5. Gotchas & Best Practices

  • Domain restriction: Always bound integers/text you feed into functions; unbounded strategies generate values that trigger slow paths or overflow.
  • Floating-point values: Never use == on floats in laws; use math.isclose or stick to exact domains (int, str).
  • Vacuous laws: If your function strategy is too weak (e.g. always returns Ok(42)), associativity becomes trivially true. Use rich predicates that hit both branches.
  • Performance: The "ci" profile above is deterministic and fast enough for CI (≈ 3–4 seconds total).
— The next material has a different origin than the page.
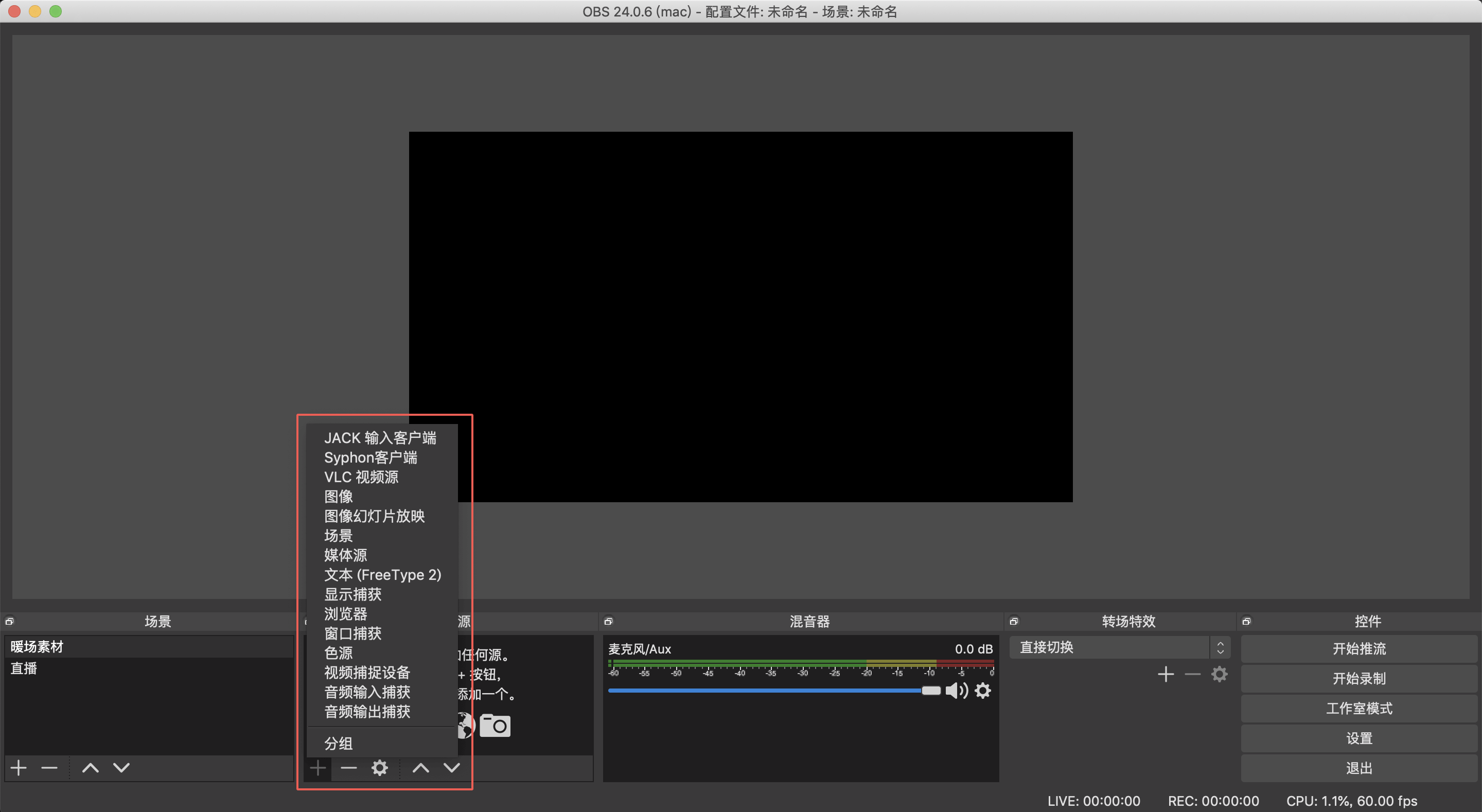Image resolution: width=1482 pixels, height=812 pixels.
Task: Add a transition with plus icon
Action: (1166, 674)
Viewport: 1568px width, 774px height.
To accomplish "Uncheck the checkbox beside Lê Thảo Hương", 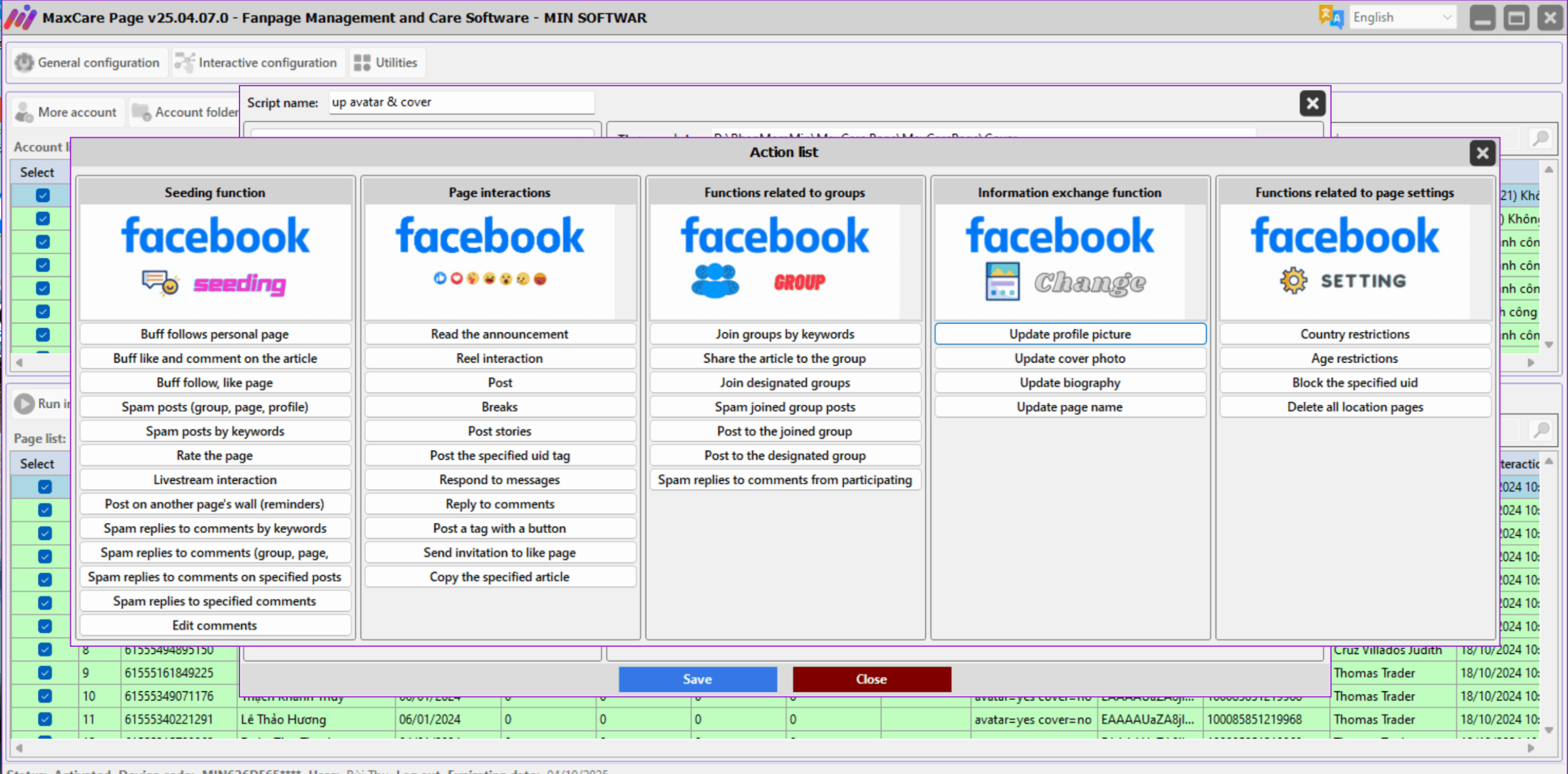I will click(43, 719).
6. Anti-Patterns & Immediate Fixes

Anti-Pattern Symptom Fix
Only unit tests for laws Misses subtle corner cases Use Hypothesis properties
Random lambdas in tests Flaky shrinks, non-reproducible Deterministic function families
Ignoring a failing law “It works in my case” Fix the implementation – laws are non-negotiable
Duplicated law checks Test rot DRY templates + shared strategies

7. Pre-Core Quiz

  1. Left identity guarantees…? → You can safely lift plain values
  2. Right identity guarantees…? → You can safely extract sub-pipelines
  3. Associativity guarantees…? → Grouping/refactoring never changes meaning
  4. Hypothesis gives you…? → Minimal counterexamples when a law breaks
  5. Why not just unit tests? → They miss the infinite corner cases laws protect against

8. Post-Core Exercise

  1. Deliberately break Err.and_then to return Ok(0) instead of self. Run the suite and observe which law fails first and the shrunk counterexample.
  2. Add a new combinator result_bimap(f_ok, f_err) and prove it satisfies the expected bifunctor laws.
  3. Write a property that proves result_sequence([Ok(x) for x in xs]) == Ok(list(xs)) and short-circuits on the first Err.
  4. Implement the same laws for a tiny custom monad of your own (e.g. a Logger[str, A] Writer) and get the suite green.

Next: M06C03 – Validation Applicative – Accumulating Errors Instead of Fail-Fast

You now have mechanical verification that your core abstractions satisfy the algebraic laws — meaning every pipeline you write for the rest of the project is extremely unlikely to break under composition or refactoring, because the laws have been checked over thousands of generated examples.